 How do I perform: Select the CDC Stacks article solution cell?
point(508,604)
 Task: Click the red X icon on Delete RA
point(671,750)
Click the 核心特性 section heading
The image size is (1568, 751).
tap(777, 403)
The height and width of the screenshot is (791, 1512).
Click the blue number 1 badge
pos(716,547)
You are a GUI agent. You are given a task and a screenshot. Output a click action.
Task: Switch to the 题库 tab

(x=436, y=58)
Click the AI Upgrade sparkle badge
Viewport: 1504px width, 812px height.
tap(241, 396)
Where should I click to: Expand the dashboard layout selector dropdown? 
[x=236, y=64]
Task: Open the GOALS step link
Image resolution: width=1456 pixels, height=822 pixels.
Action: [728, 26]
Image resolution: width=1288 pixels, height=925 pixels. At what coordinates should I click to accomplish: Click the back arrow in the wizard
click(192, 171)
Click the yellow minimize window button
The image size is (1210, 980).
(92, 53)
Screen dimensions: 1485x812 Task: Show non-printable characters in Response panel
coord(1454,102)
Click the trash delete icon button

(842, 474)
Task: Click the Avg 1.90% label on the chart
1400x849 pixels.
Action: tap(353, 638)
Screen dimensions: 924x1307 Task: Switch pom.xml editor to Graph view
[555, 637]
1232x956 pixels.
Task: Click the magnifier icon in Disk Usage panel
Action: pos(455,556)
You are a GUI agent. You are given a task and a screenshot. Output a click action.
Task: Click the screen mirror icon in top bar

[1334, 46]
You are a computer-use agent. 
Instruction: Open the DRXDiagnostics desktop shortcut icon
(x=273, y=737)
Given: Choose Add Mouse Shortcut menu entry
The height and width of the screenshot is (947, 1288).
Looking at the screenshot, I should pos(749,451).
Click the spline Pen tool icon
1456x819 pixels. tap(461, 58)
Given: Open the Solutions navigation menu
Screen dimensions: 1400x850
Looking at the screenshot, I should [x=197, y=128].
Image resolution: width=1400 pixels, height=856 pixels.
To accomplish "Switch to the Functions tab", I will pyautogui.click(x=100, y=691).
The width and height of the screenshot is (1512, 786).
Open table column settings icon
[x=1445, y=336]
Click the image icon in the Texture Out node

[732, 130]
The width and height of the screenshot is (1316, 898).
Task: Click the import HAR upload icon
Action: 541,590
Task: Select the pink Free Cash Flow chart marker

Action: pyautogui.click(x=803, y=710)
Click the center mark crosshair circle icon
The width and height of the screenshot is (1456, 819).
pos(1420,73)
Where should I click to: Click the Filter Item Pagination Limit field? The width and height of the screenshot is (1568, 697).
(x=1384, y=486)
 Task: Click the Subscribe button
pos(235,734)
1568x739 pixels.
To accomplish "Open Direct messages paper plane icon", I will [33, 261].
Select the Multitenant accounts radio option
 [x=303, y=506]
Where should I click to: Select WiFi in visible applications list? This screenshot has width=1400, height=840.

§ §

> [Task instructions]
Report, as a bare number, how many lines above contain the string "will".

> [Problem solution]
2